> [Task material]
((
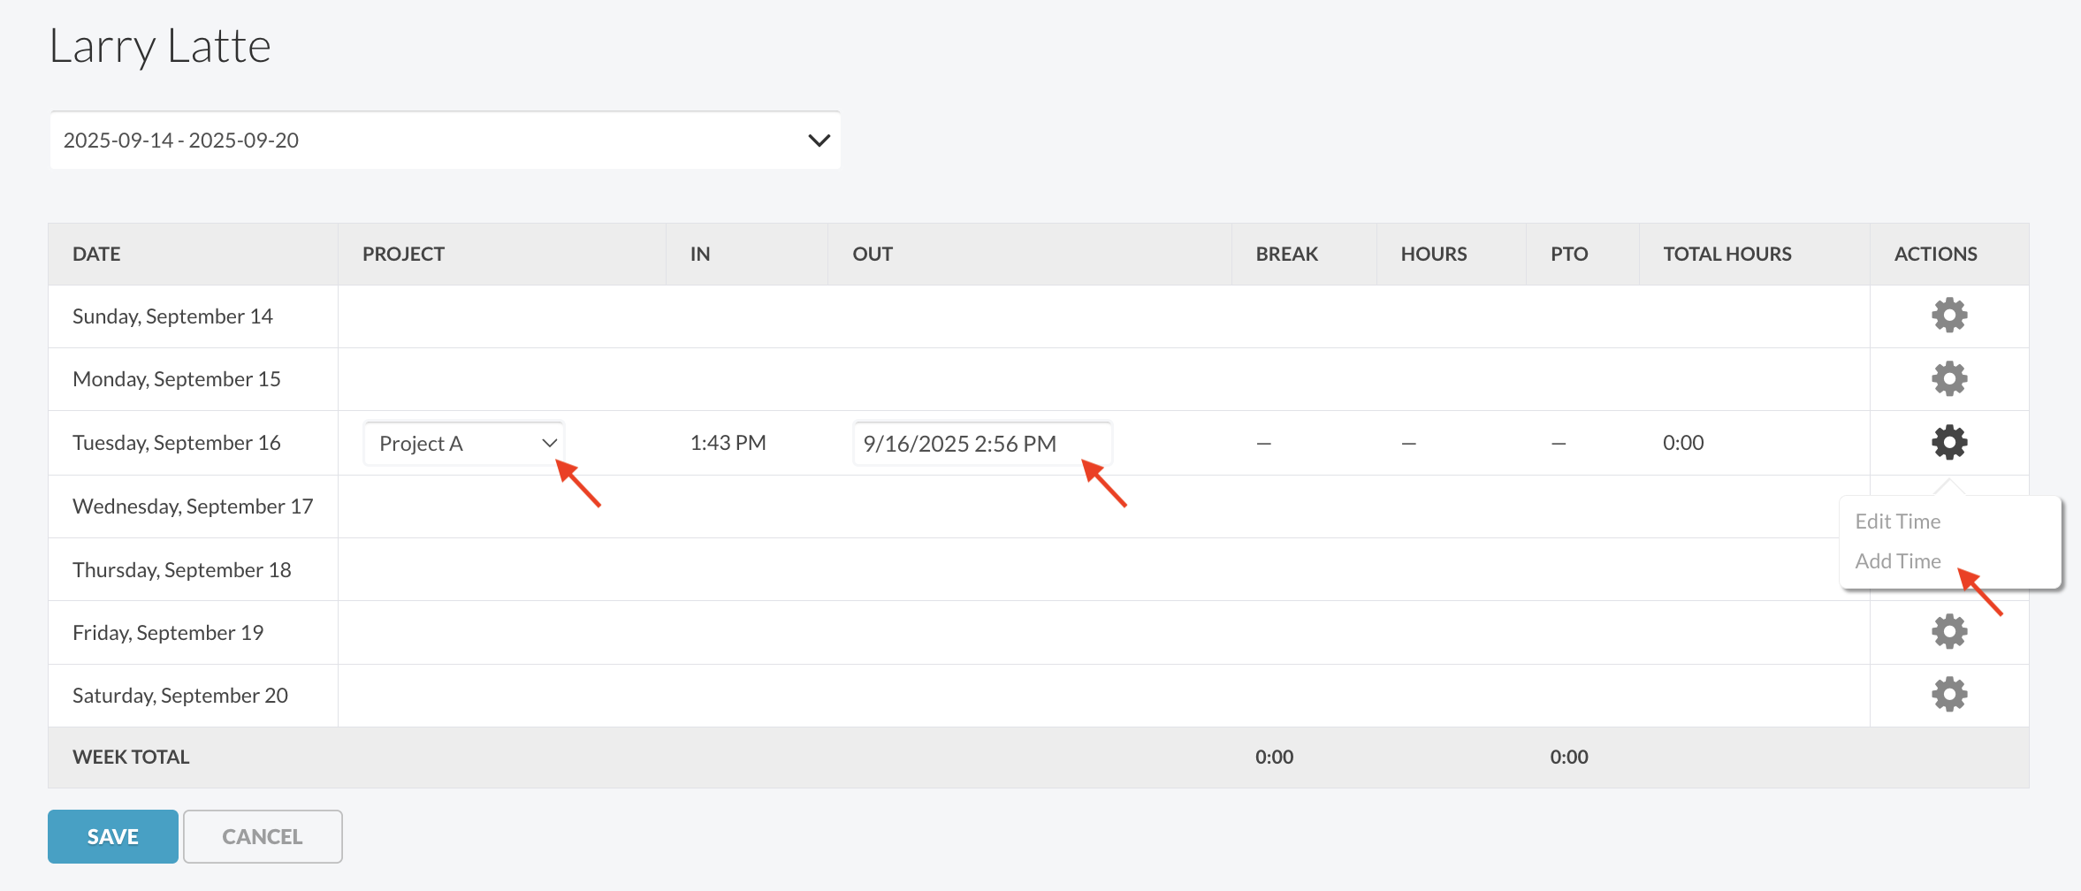Click the TOTAL HOURS column header

(x=1727, y=255)
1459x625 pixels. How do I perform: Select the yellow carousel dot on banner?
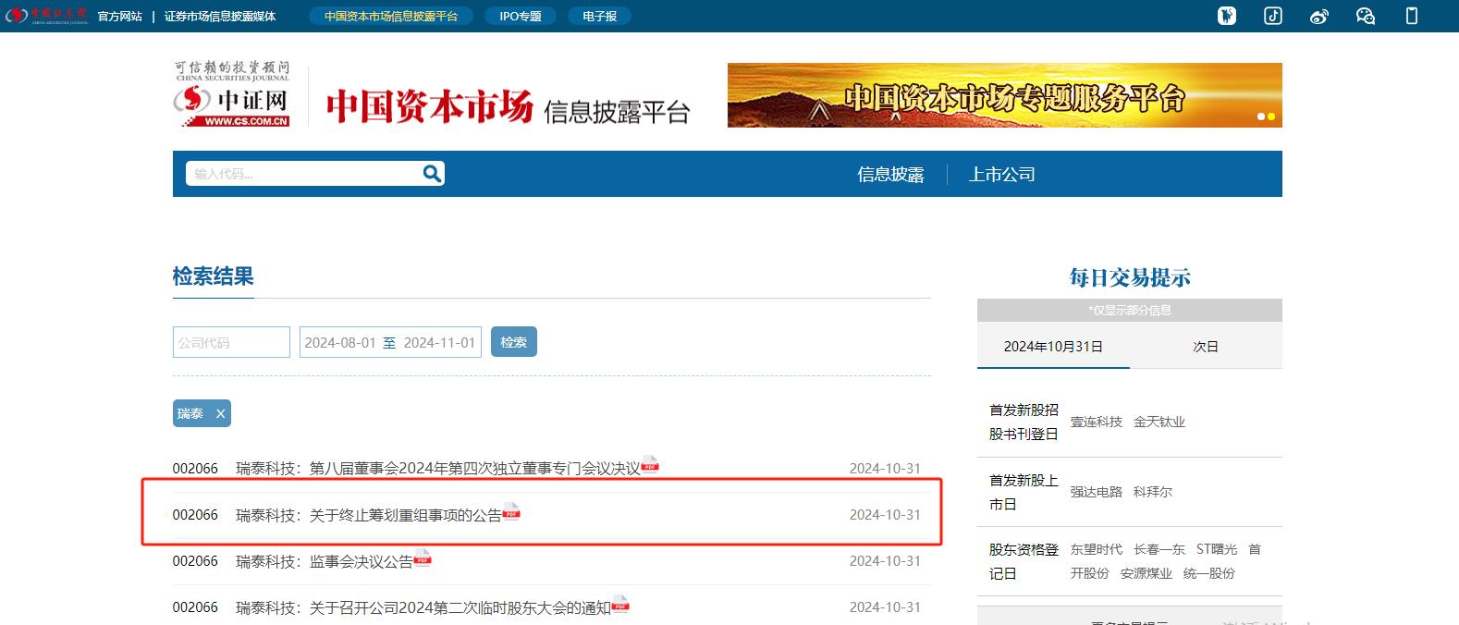click(x=1271, y=116)
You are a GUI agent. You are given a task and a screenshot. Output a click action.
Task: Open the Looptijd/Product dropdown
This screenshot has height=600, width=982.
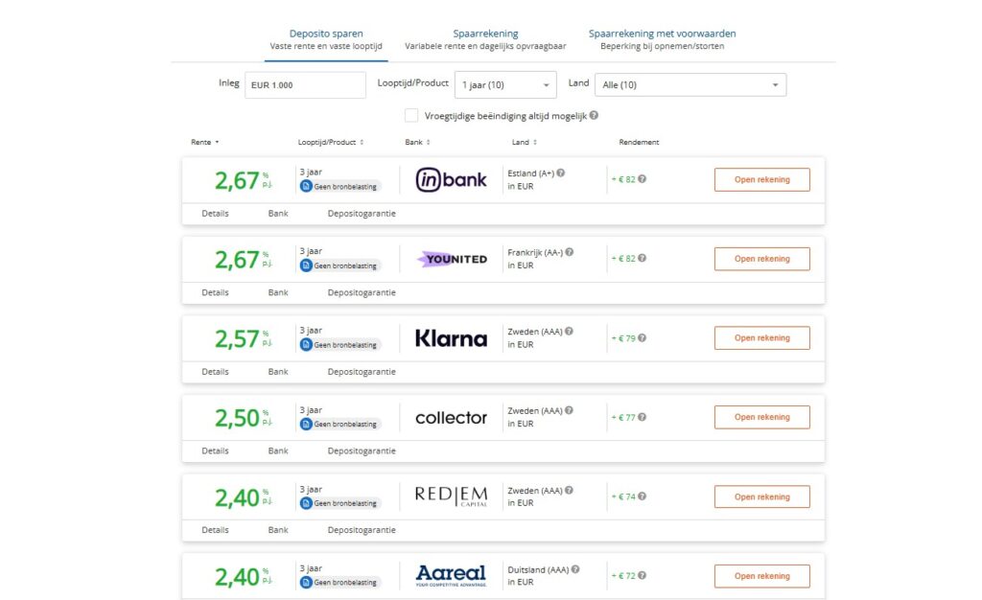[x=505, y=85]
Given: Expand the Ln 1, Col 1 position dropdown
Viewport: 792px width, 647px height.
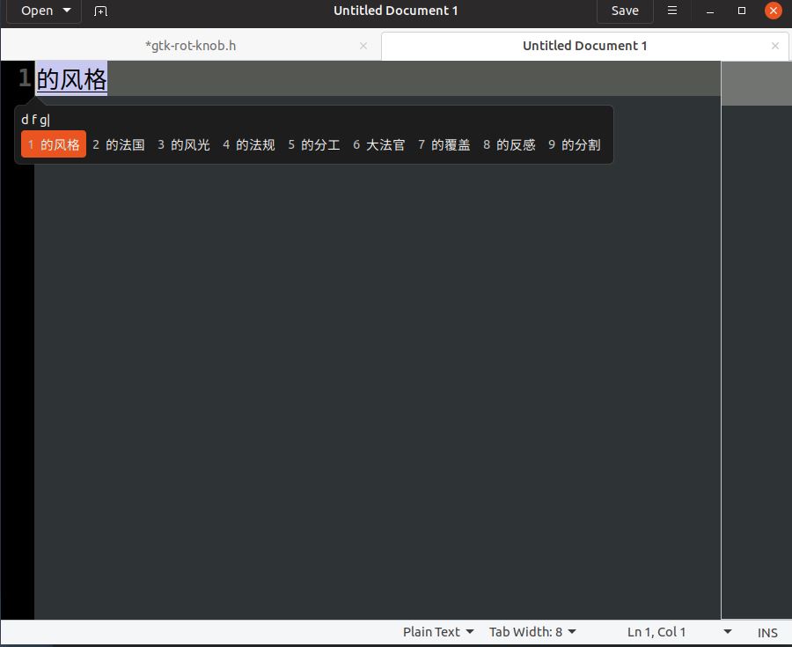Looking at the screenshot, I should tap(727, 632).
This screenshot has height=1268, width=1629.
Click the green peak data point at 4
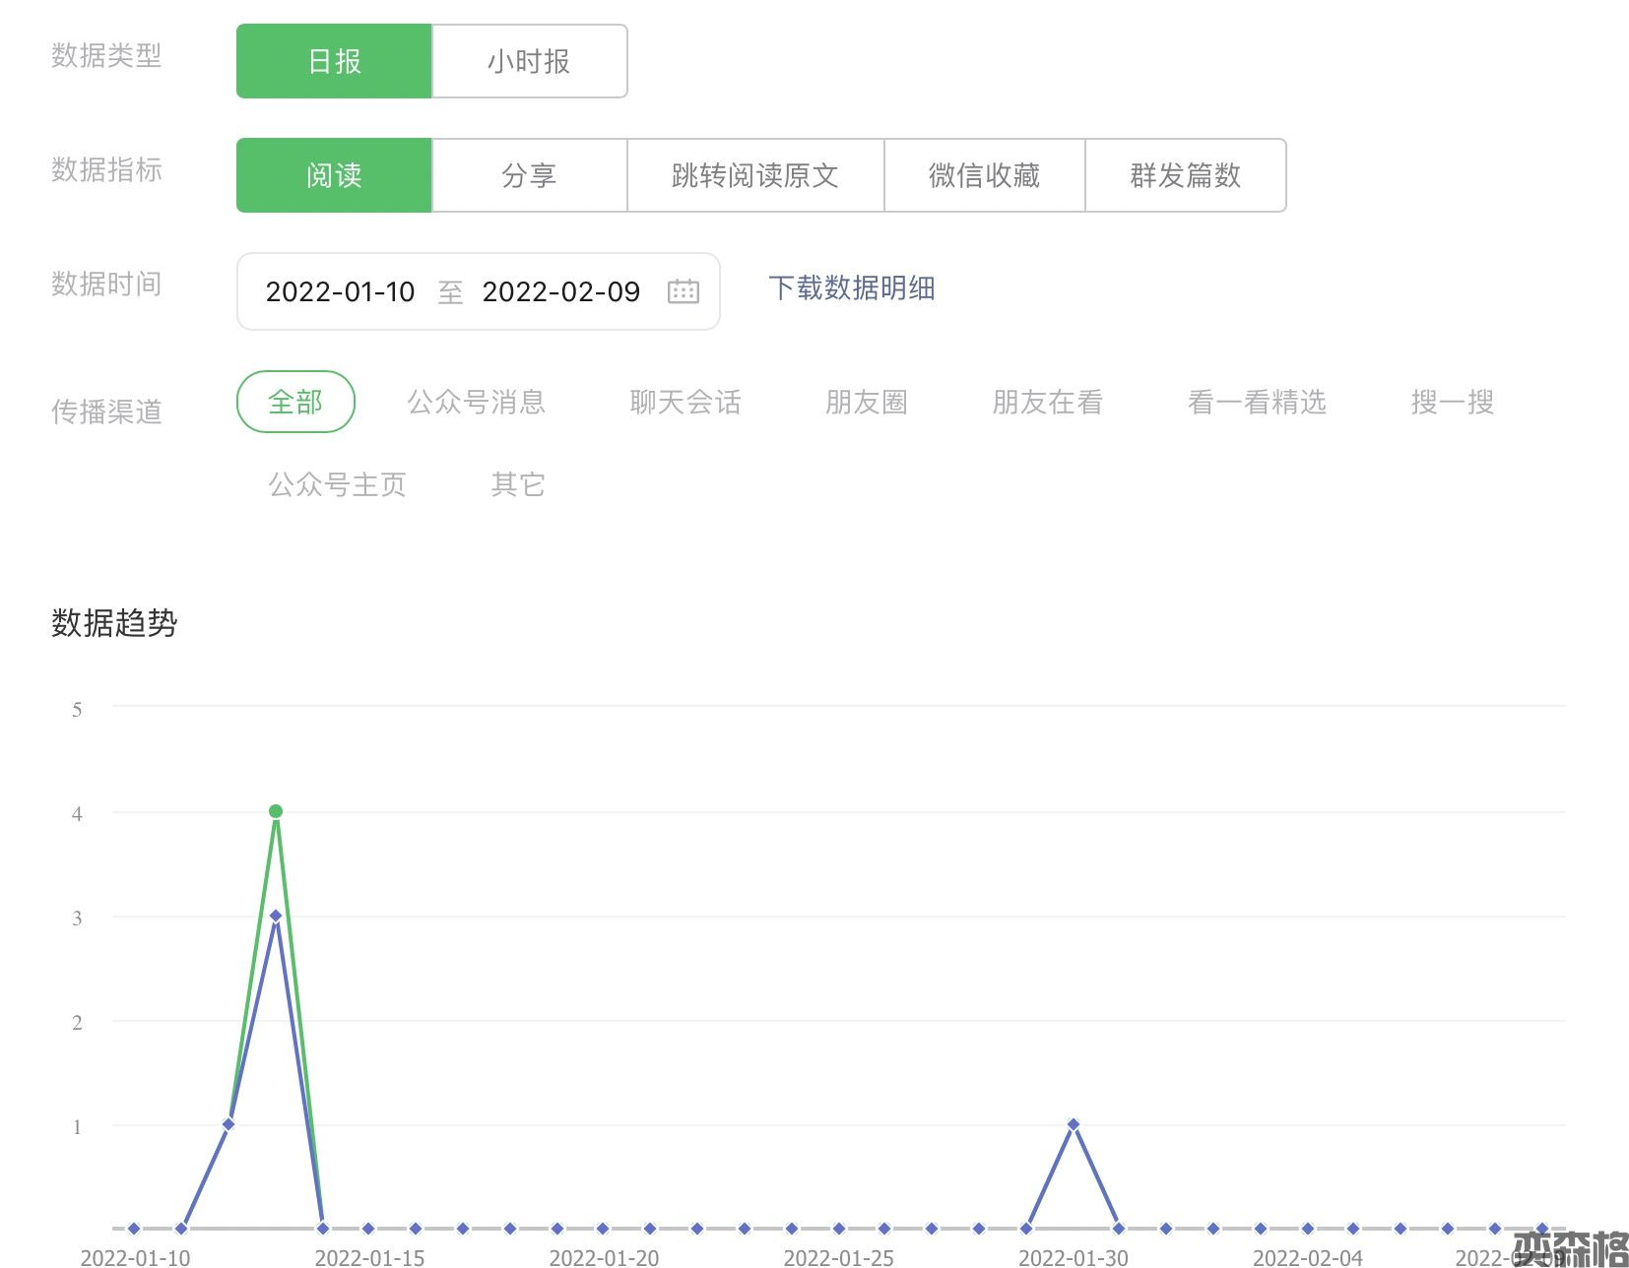pyautogui.click(x=276, y=811)
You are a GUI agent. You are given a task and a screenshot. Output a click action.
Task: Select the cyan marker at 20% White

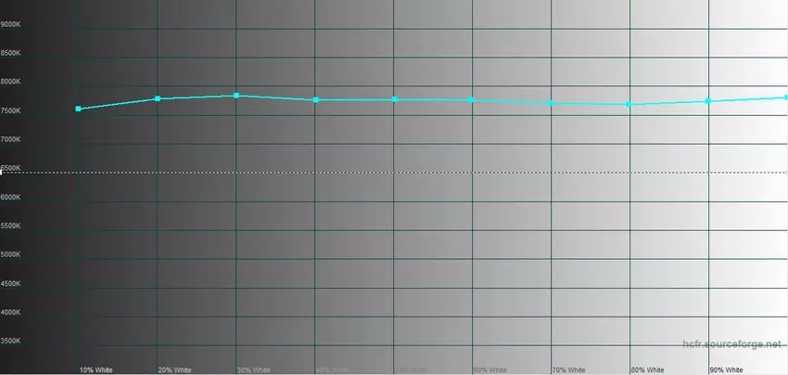coord(158,98)
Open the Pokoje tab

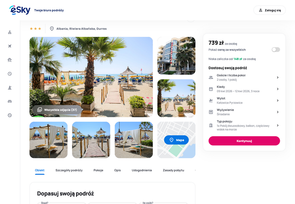(98, 170)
))
> [Exercise aim] Only the lines from the line with "1459x625 pixels. How" to the bottom of the material above should be reproduced, exactly and without pictures.

> [Answer to this task]
1459x625 pixels. How do I perform: Select the yellow carousel dot on banner?
click(x=1271, y=116)
You are a GUI agent. You are given a task and a screenshot. Output a click action.
Task: Open the Looptijd/Product dropdown
This screenshot has height=600, width=982.
[x=505, y=85]
Given: Expand the Ln 1, Col 1 position dropdown
Viewport: 792px width, 647px height.
Looking at the screenshot, I should tap(727, 632).
This screenshot has height=1268, width=1629.
Click the green peak data point at 4
pyautogui.click(x=276, y=811)
You are a GUI agent. You are given a task and a screenshot. Output a click action.
Task: Select the cyan marker at 20% White

coord(158,98)
Open the Pokoje tab

(98, 170)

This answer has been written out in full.